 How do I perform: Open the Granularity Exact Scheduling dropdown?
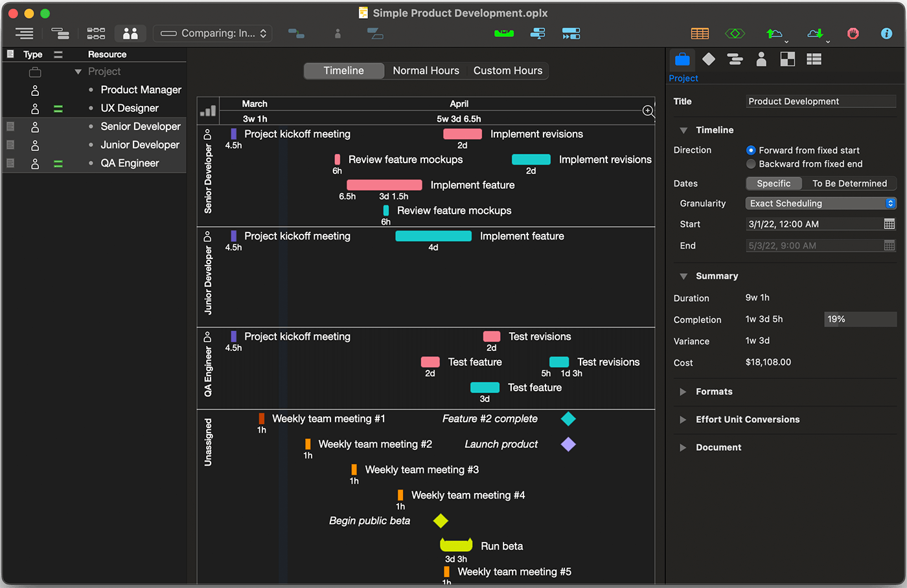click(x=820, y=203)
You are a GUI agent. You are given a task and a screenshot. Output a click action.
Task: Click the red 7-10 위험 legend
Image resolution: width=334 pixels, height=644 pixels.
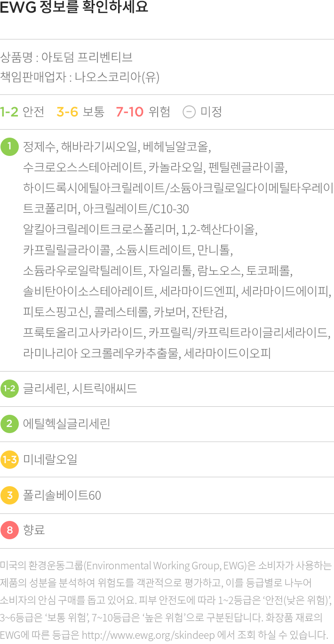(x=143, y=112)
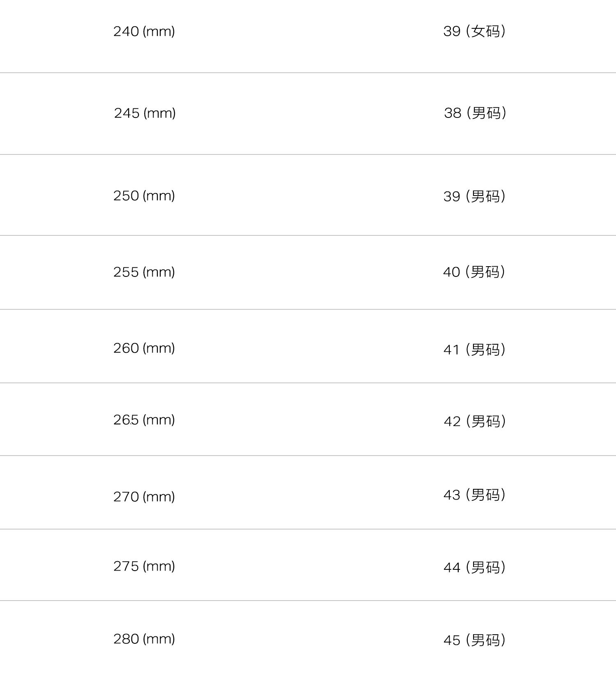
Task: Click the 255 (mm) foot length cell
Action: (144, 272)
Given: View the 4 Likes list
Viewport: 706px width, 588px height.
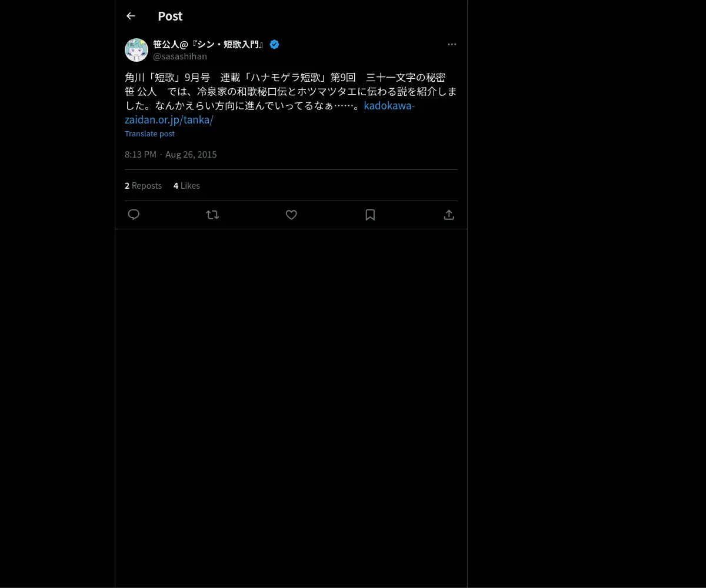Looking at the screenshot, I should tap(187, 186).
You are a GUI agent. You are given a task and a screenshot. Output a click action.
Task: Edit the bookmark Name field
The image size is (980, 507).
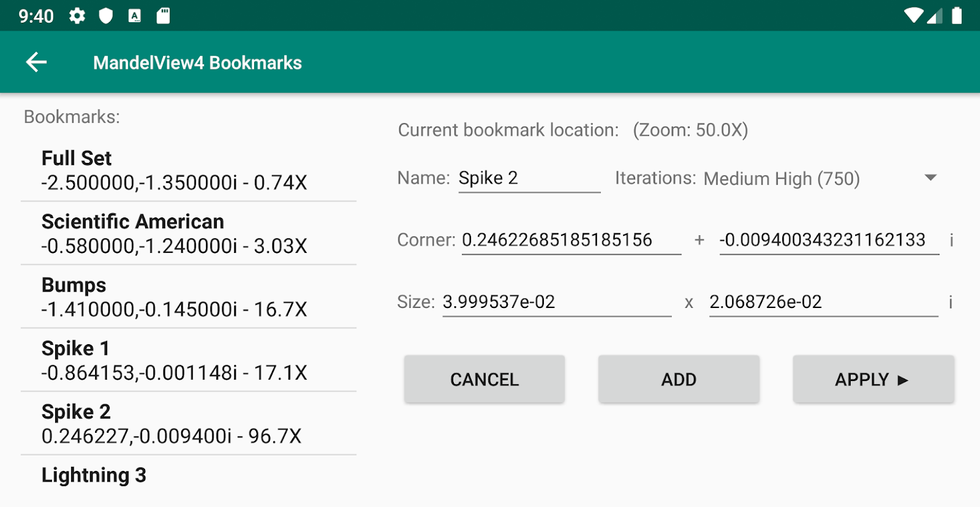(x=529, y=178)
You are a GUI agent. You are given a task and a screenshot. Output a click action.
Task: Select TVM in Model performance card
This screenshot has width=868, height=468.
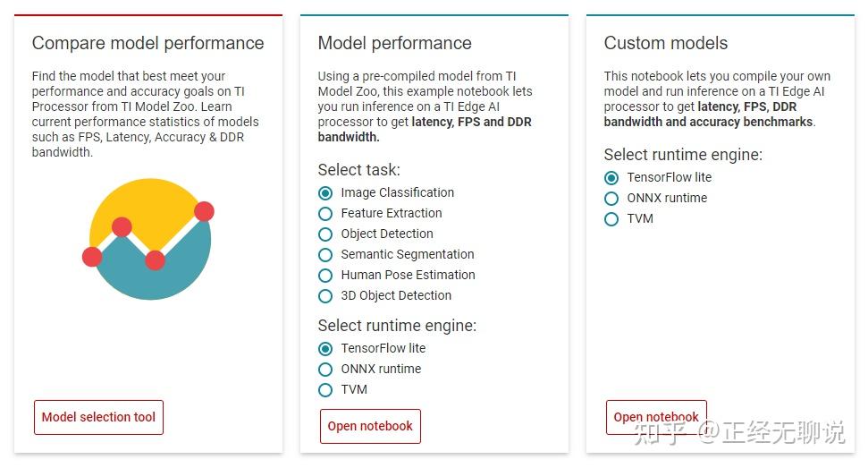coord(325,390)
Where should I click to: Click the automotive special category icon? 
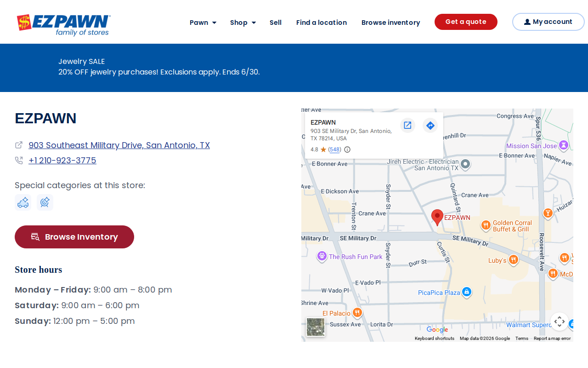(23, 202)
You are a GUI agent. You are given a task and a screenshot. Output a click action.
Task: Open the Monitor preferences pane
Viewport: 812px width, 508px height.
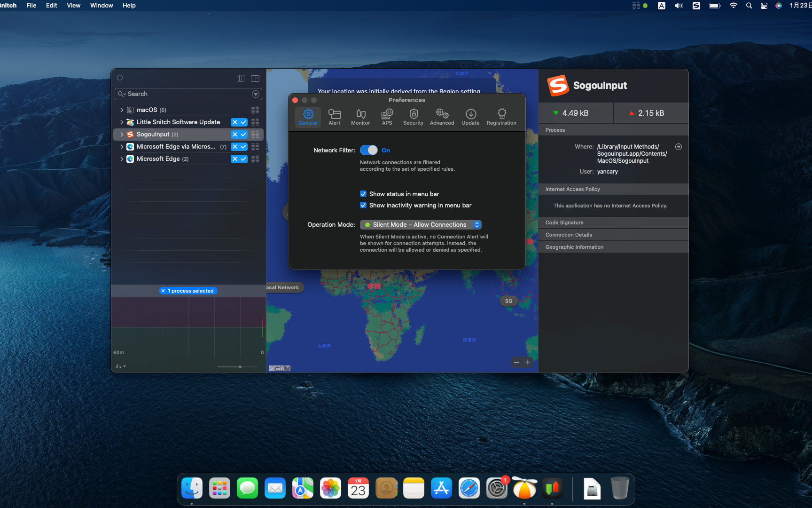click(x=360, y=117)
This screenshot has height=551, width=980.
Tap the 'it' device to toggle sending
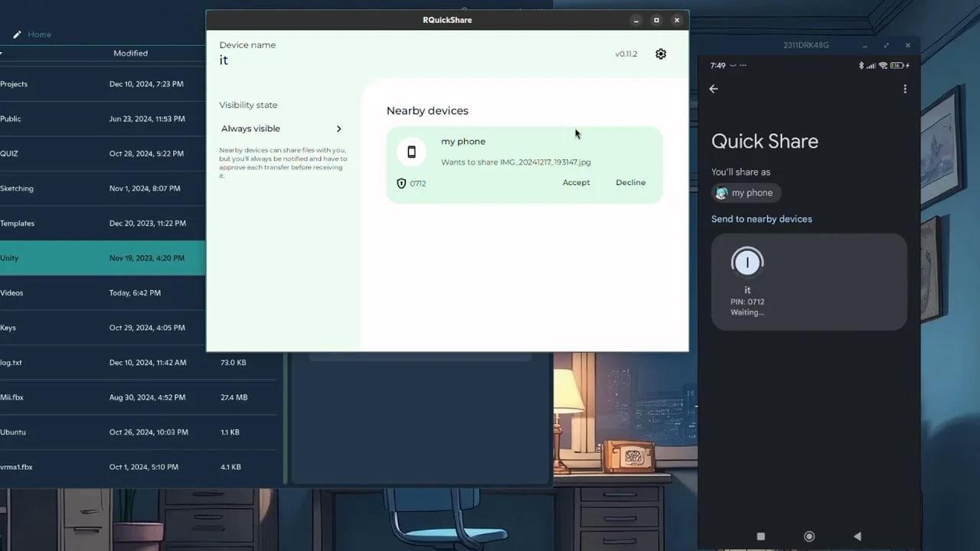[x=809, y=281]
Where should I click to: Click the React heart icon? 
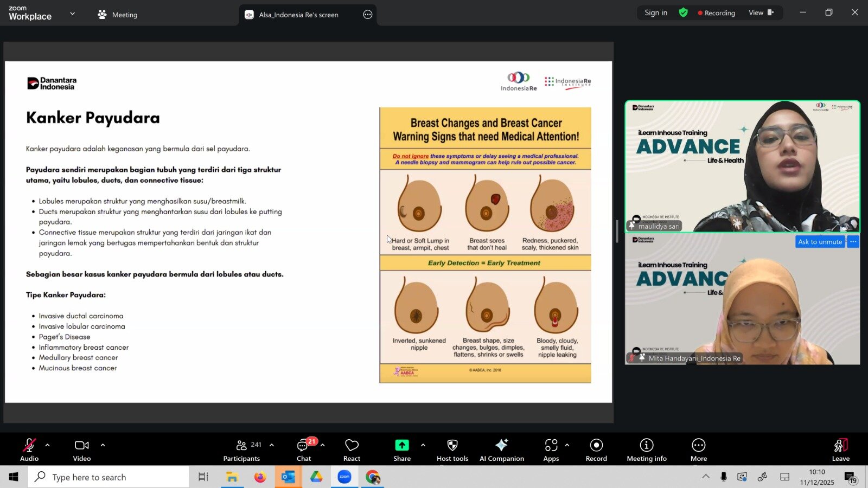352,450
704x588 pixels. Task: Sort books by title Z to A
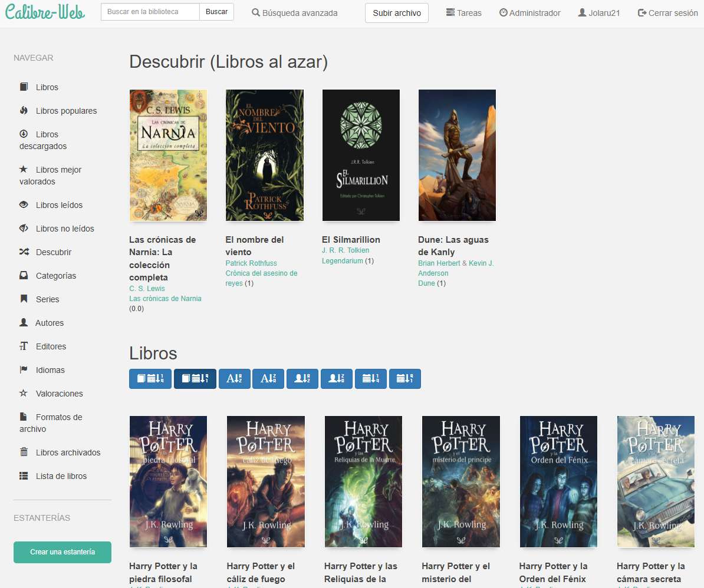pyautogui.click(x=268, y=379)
------------------------------------
* _Work item_: In the records above, take every line from the opening one through the line with "Given: View the 4 Likes list" and repeat it exactly; pictures are not part of the copy.

* _Task response_:
 How do I perform: Open the Granularity Exact Scheduling dropdown?
click(x=820, y=203)
You are a GUI agent. You are given a task and a screenshot. Output a click action.
Task: Click the red 7-10 위험 legend
Image resolution: width=334 pixels, height=644 pixels.
(x=143, y=112)
Task: Click the 255 (mm) foot length cell
Action: (144, 272)
Given: View the 4 Likes list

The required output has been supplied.